Change every "screenshot" to "capture" in the records, from the line that contains "The width and" through the end of the records (both included), and give those lines again with nothing else altered and the pictures left out.

** Start of Data entries **

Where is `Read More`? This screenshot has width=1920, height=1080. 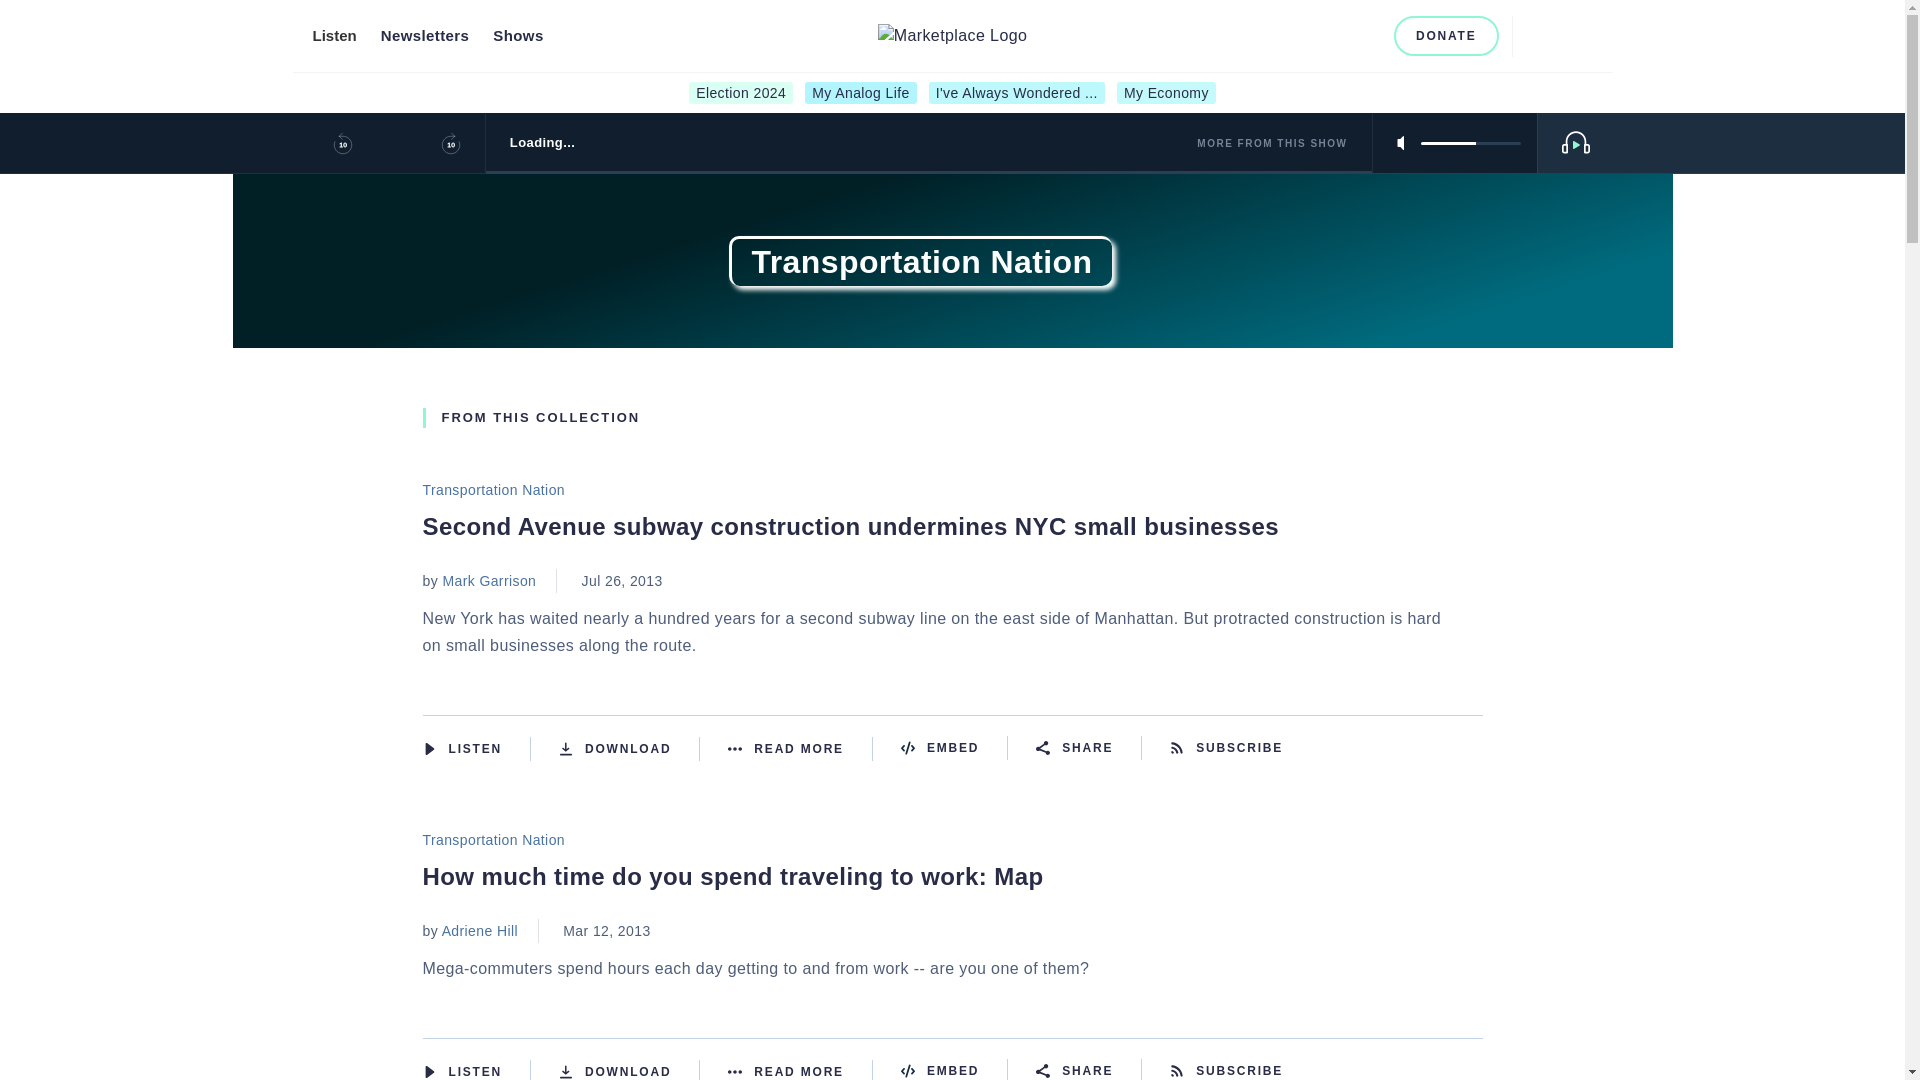
Read More is located at coordinates (800, 1070).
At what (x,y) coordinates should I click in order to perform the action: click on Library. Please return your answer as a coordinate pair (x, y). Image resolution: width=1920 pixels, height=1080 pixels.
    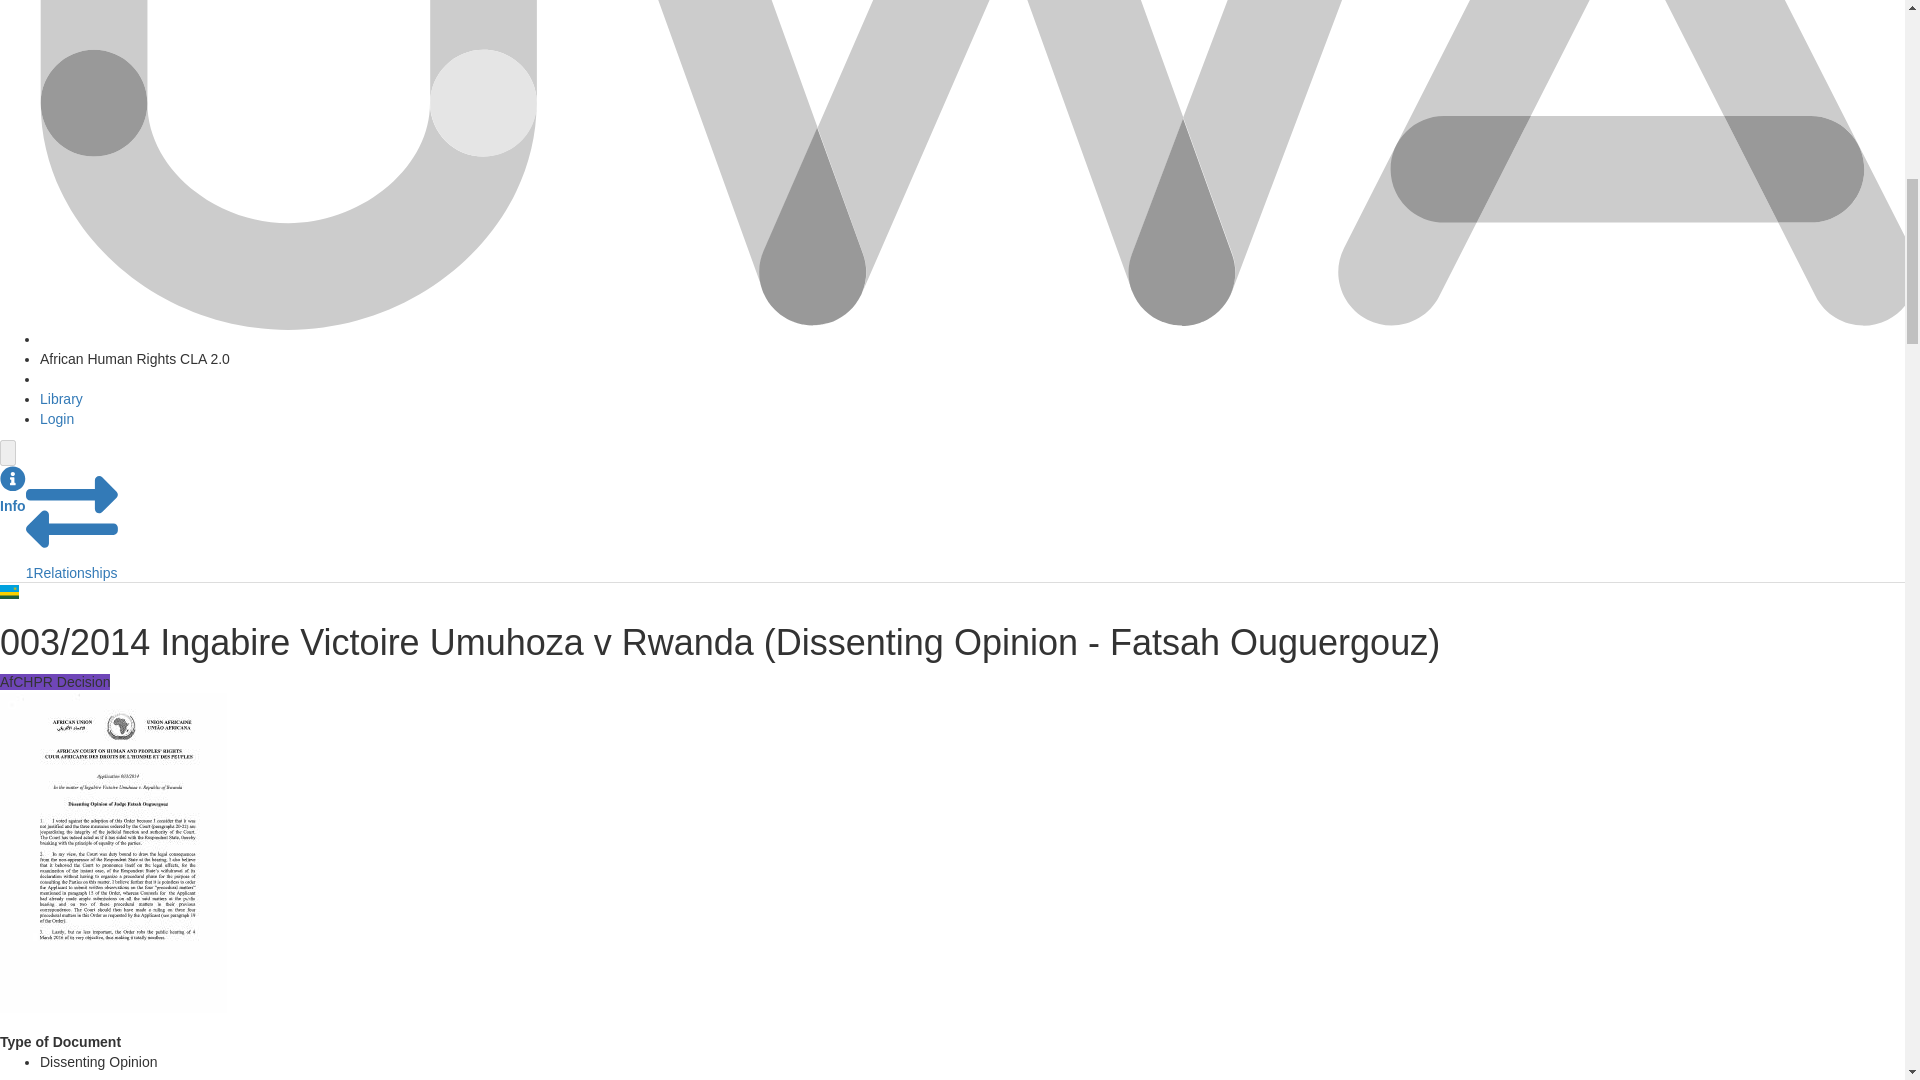
    Looking at the image, I should click on (61, 398).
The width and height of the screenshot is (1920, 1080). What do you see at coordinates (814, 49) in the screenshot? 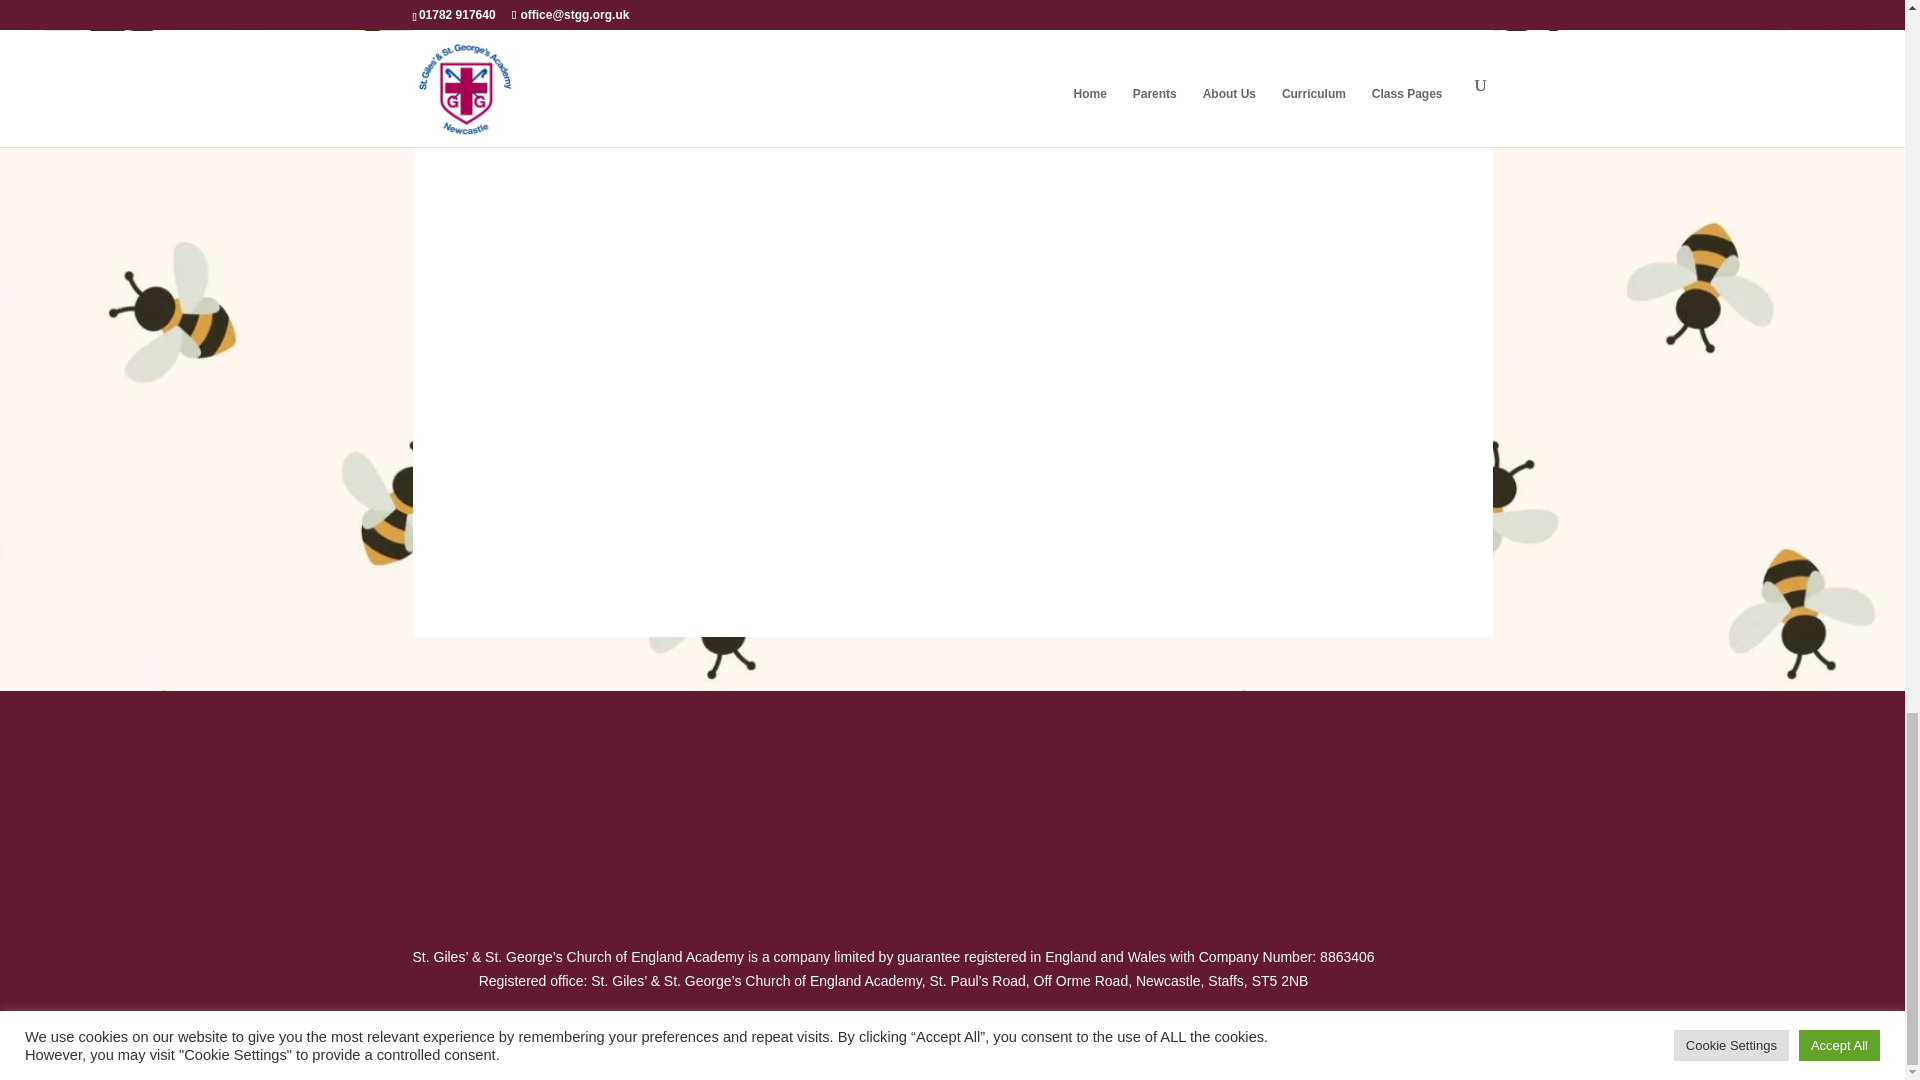
I see `Marble run` at bounding box center [814, 49].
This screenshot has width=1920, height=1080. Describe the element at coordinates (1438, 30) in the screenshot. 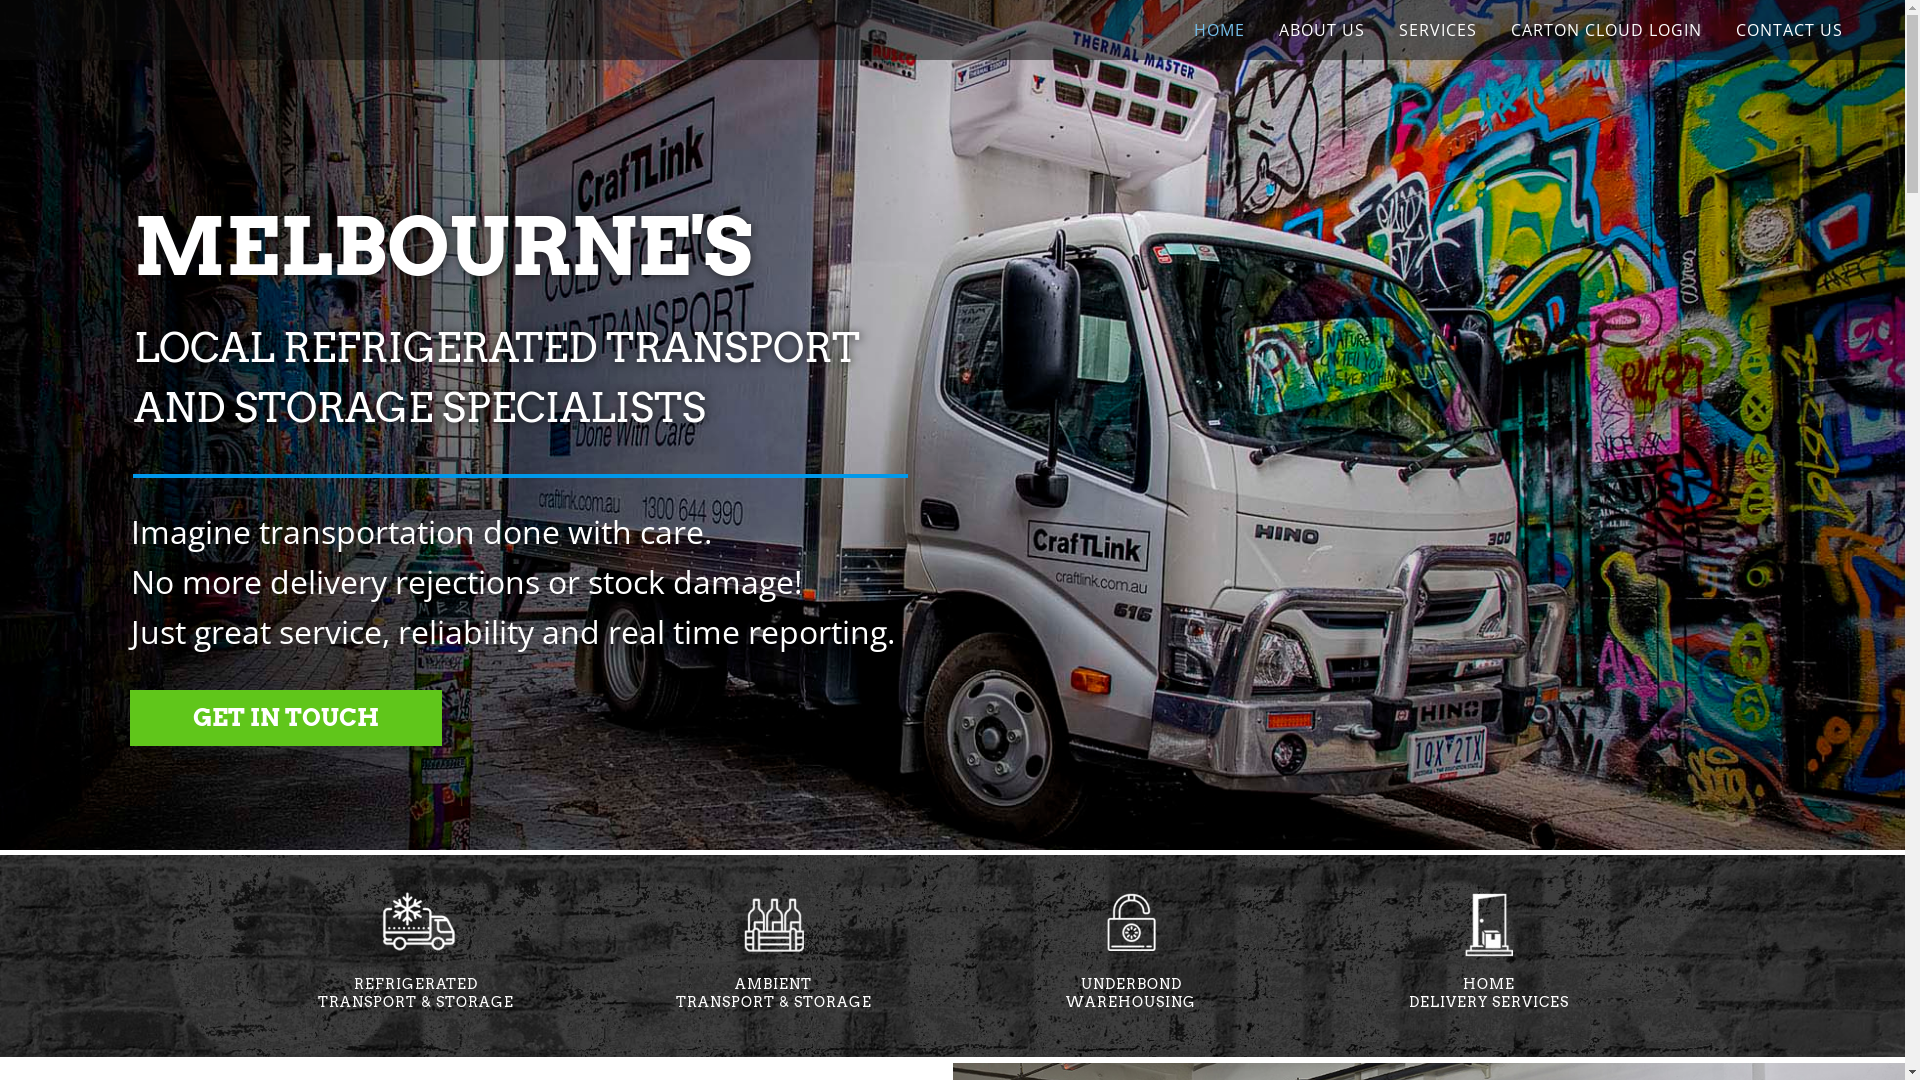

I see `SERVICES` at that location.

** End of Data entries **

--- Exercise result ---
The width and height of the capture is (1920, 1080). What do you see at coordinates (814, 49) in the capture? 
I see `Marble run` at bounding box center [814, 49].
This capture has width=1920, height=1080. Describe the element at coordinates (1438, 30) in the capture. 

I see `SERVICES` at that location.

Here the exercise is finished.